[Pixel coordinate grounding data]
● ● ● ● ●

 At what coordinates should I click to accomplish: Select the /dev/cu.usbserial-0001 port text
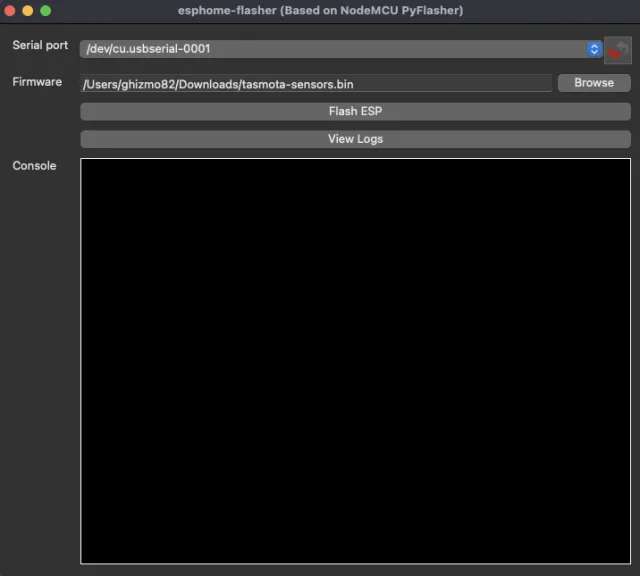point(148,49)
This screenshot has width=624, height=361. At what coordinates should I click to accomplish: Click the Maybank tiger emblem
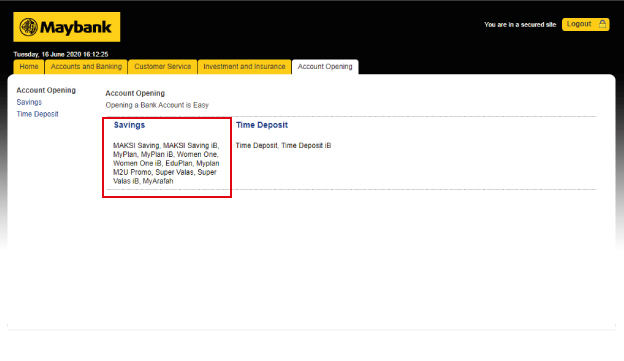point(29,27)
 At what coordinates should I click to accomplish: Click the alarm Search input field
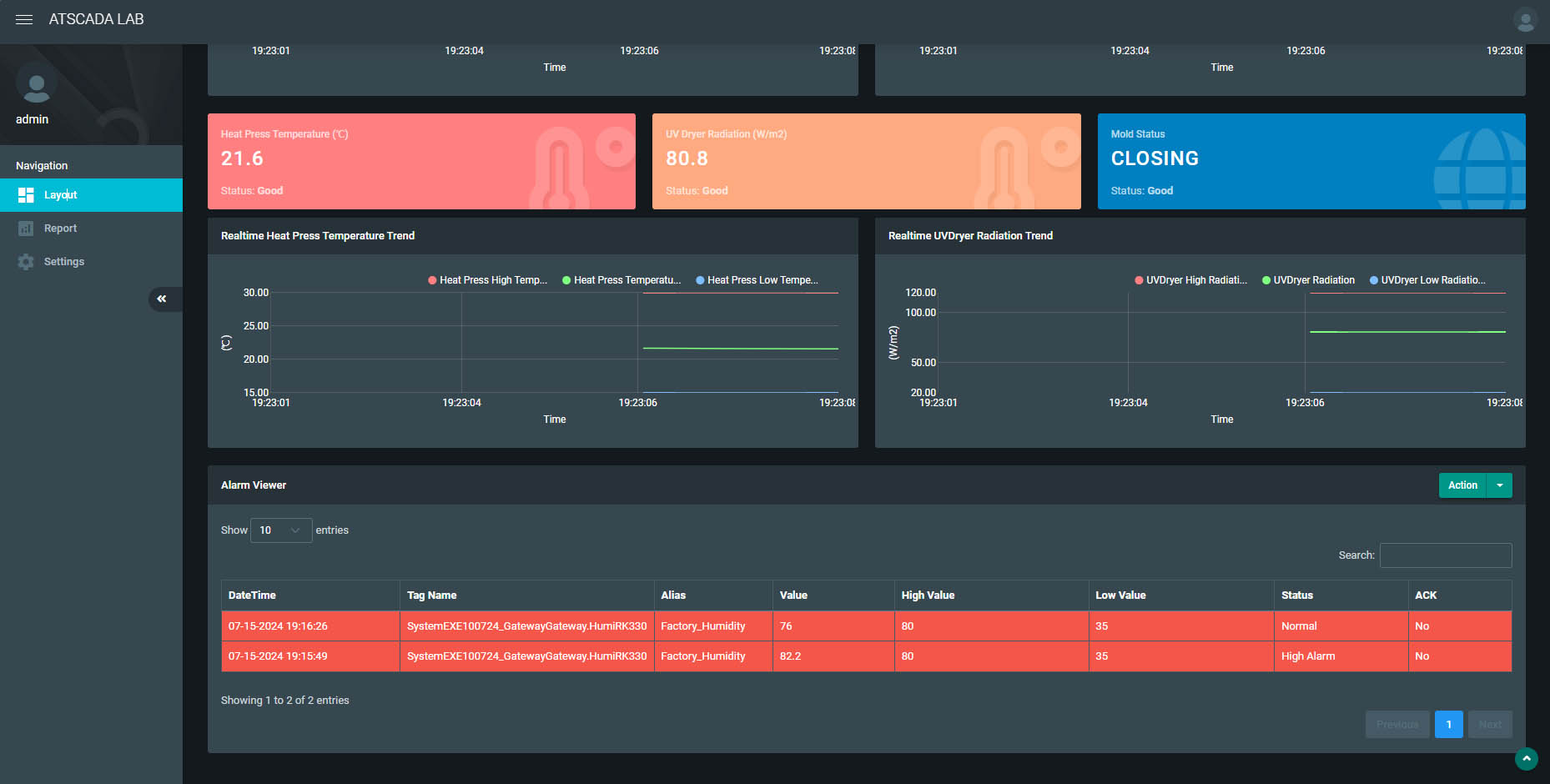[x=1445, y=555]
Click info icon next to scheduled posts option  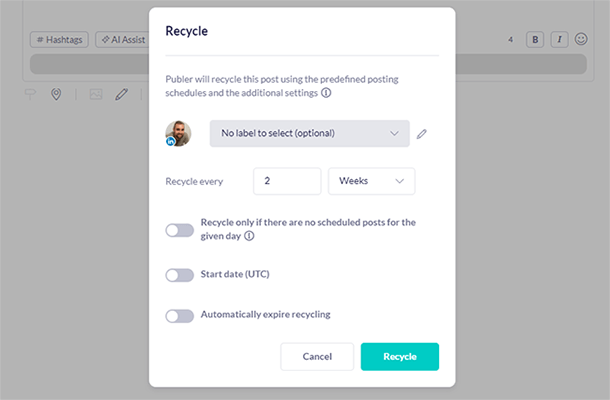(249, 237)
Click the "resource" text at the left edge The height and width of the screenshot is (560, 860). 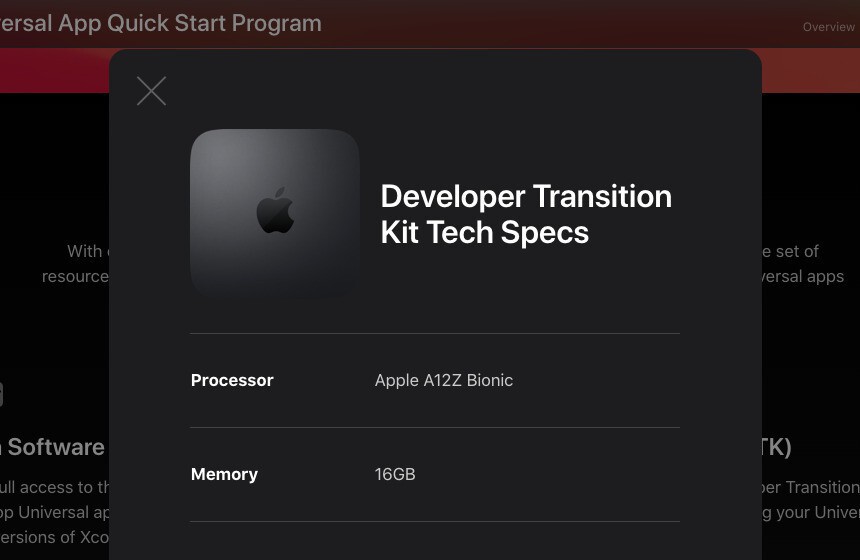[x=75, y=276]
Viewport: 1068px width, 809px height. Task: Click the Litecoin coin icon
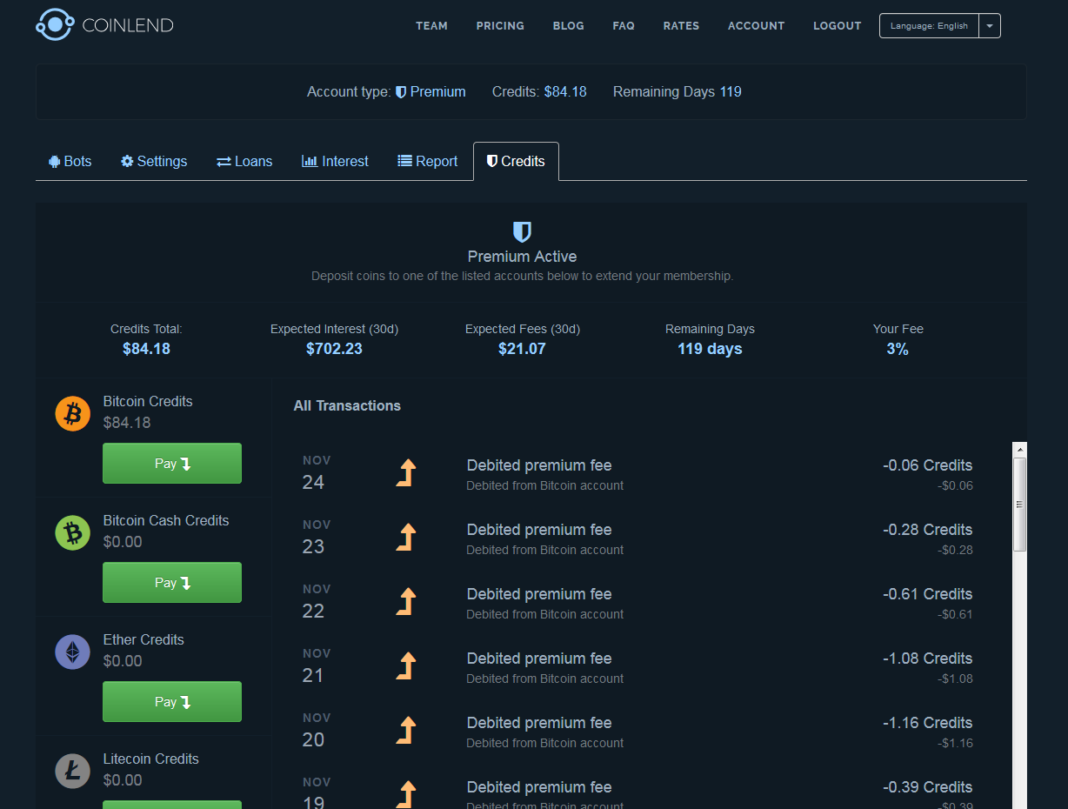72,771
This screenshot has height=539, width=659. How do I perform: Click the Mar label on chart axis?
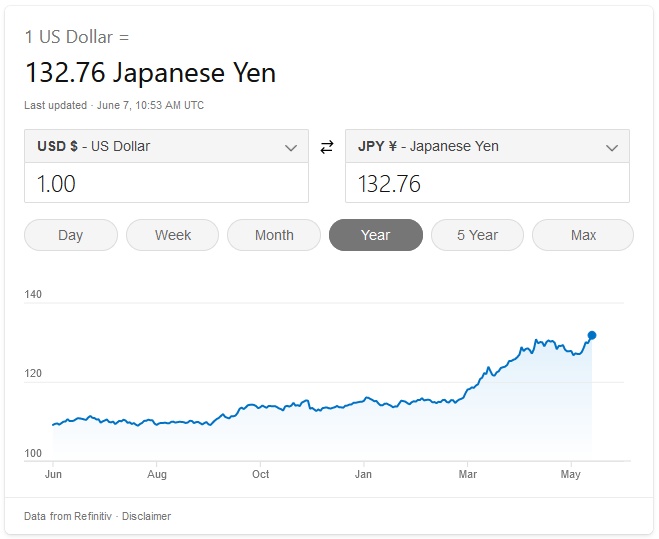pyautogui.click(x=467, y=474)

● ● ● ● ●

[Work instructions] Begin at the line that contains "Viewport: 1068px width, 809px" and transcribe exactly, and only, each line through the final line of the data above, both included; the pictures do not go in.

[Task response]
Viewport: 1068px width, 809px height. Task: Click the Litecoin coin icon
72,771
This screenshot has height=539, width=659. How do I perform: Click the Mar label on chart axis?
pyautogui.click(x=467, y=474)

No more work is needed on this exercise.